Meglio mai, invece, ha sentenziato palazzo Mosti, dopo l'analisi di quanto prodotto dalle ditte interessate a erogare il servizio a seguito della definitiva pronuncia del Consiglio di Stato. E ha sentenziato proprio nella riunione programmata per il 10 gennaio che, sempre per i 'media' ottimisti, avrebbe dovuto essere solo di ratifica della loro consueta capacità divinatoria...
Si chiude il (lungo e articolato) capitolo di una storia ricca di talmente tanti spunti da compendiare varie tonalità della letteratura istituzionale. Non è stato scritto un capolavoro, questo è certo, ma non va disconosciuta la suspense nella trama, per quanto accoppiata alla relativa qualità dei personaggi. Risultato: un bidone, libera ma non errata traduzione del termine più consono alla materia letteraria, cioè, “flop”.

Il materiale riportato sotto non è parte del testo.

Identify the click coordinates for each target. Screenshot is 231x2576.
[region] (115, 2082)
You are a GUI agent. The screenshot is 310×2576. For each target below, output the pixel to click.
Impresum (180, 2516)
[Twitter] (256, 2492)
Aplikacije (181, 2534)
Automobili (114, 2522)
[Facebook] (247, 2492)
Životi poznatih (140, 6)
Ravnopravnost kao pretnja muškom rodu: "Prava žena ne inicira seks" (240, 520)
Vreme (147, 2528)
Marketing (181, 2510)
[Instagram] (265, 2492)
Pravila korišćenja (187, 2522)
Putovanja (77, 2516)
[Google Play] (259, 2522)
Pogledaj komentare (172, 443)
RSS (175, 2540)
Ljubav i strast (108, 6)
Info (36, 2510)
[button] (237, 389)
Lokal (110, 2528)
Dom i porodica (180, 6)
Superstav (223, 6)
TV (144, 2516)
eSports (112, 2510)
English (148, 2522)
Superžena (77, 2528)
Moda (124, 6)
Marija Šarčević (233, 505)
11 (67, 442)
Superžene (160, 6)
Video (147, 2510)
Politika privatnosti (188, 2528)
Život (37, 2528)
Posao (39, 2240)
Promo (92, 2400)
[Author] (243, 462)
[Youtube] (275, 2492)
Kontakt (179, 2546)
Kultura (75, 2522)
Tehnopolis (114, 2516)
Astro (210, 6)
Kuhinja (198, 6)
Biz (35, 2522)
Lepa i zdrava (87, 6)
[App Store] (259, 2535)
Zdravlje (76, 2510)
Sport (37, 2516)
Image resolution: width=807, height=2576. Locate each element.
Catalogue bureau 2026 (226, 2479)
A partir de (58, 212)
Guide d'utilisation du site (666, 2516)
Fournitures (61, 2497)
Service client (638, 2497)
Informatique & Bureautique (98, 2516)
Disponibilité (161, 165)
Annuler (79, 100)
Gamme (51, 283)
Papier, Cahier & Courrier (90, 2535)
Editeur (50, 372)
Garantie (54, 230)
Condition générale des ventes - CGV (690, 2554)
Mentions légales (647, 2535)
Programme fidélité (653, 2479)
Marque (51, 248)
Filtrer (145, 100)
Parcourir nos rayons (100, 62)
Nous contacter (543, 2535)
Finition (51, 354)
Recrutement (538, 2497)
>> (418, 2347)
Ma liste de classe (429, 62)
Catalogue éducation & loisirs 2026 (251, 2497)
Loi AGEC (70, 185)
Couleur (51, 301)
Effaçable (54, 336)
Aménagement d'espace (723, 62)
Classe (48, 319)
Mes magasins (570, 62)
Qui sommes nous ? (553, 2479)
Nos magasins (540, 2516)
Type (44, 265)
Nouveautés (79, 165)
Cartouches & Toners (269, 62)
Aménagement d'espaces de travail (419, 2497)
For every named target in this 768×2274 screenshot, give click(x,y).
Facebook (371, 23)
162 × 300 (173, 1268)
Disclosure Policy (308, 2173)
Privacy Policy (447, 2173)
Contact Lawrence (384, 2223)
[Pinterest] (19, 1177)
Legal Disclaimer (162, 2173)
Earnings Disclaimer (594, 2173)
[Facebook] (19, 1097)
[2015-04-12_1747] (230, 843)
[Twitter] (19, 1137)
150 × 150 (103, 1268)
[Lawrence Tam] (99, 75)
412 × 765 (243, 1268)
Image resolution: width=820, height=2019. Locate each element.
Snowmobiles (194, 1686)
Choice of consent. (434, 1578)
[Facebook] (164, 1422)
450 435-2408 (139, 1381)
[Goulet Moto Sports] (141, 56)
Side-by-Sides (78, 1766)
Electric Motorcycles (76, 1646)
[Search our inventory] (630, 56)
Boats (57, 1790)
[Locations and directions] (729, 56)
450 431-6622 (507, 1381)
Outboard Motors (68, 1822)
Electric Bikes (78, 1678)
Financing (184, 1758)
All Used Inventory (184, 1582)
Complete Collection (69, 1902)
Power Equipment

Dopo aver infilato sul servizio di mensa scolastica una perla dietro l'altra, ben due classi di politici – tra centrosinistra e centrodestra mastelliano -, tenendola artificialmente in vita con una sequenza di stop-and-go che pare interminabile (ancora oggi si profila un'altra data, un'altra soluzione, un'altra idea – eccetera), sono riuscite ad affossare la ristorazione, destinata a bambini e bambine che frequentano la scuola dell'obbligo. E verso i quali sussiste l'obbligo, per quanto sarà facile trincerarsi dietro il paravento del servizio a richiesta, di dimostrare l'efficienza di una pubblica amministrazione, perché oggi ne avvertano la vicinanza per essere, domani, cittadini consapevoli.

La lezione è finita, invece, con gli incolpevoli alunni in cattedra a pancia vuota e il Comune di Benevento, reprobo, dietro la lavagna. Tutto il resto è davvero noia.